In the year of the rabbit - which stands for peace and prosperity - which began at the end of January, consumers and investors are pinning their hopes on the new Prime Minister Li Qiang. "Li is known for his economic policy stance and has reiterated his support for private companies," said fund manager Haiyan Li-Labbé of asset manager Carmignac recently.

End of the tough pace against tech companies in sight?

In recent years, Chinese regulators have cracked down on big tech companies. Beijing's market power is a thorn in its side; the government fears for political stability and ultimately for its power. But there are now signs of an end to the tough pace, because the private sector should also make its contribution to the recovery of the economy after the end of the corona measures.

"The government in Beijing is returning to more pragmatism when it comes to regulation," said Uwe Röhrig from the asset manager UBS Asset Management of the financial news agency dpa-AFX. There is less intervention than recently, because China still needs significant growth in order to increase the prosperity of the population.

But China's companies also know that they still have to act cautiously. Example Alibaba: The founder of the online giant, Jack Ma, fell out of favor a good two years ago and recently reappeared in China after a break. Shortly thereafter, it became known that the group intends to split into six smaller units.

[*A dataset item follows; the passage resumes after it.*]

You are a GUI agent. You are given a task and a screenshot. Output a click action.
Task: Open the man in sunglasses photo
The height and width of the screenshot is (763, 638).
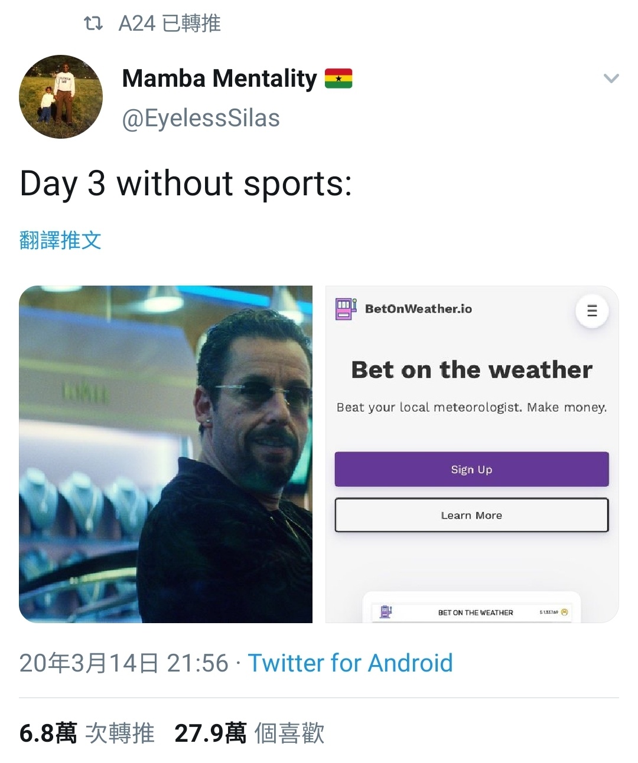(x=165, y=454)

Excitement about suspected spy balloon

The key question on the prospects for the Chinese stock market remains whether political tensions with the US will increase. Washington intensified its crackdown on Beijing last fall and made the export of high-performance chips subject to new regulations with reference to national security. In February, a suspected Chinese spy balloon in US airspace caused trouble. A military confrontation cannot be ruled out either, as China regards the island of Taiwan as part of the People's Republic and is threatening to conquer it.

"Due to geopolitical tensions, Chinese stocks will always trade at a discount, but this is likely to narrow this year," Edmond de Rothschild fund manager Xiadong Bao told dpa-AFX. China and the USA have recognized that they could better achieve their goals as economic competitors than by fighting conflicts.

Star investor Warren Buffett is still cautious and has recently reduced stakes in the Chinese electric car manufacturer BYD and the Taiwanese chip giant TSMC. Buffett told CNBC that BYD is "extraordinary" and TSMC is a "fabulous company." But the geopolitical risk between the home bases of both companies has become too great to ignore. Instead, he increased the Japanese exposure in the portfolio.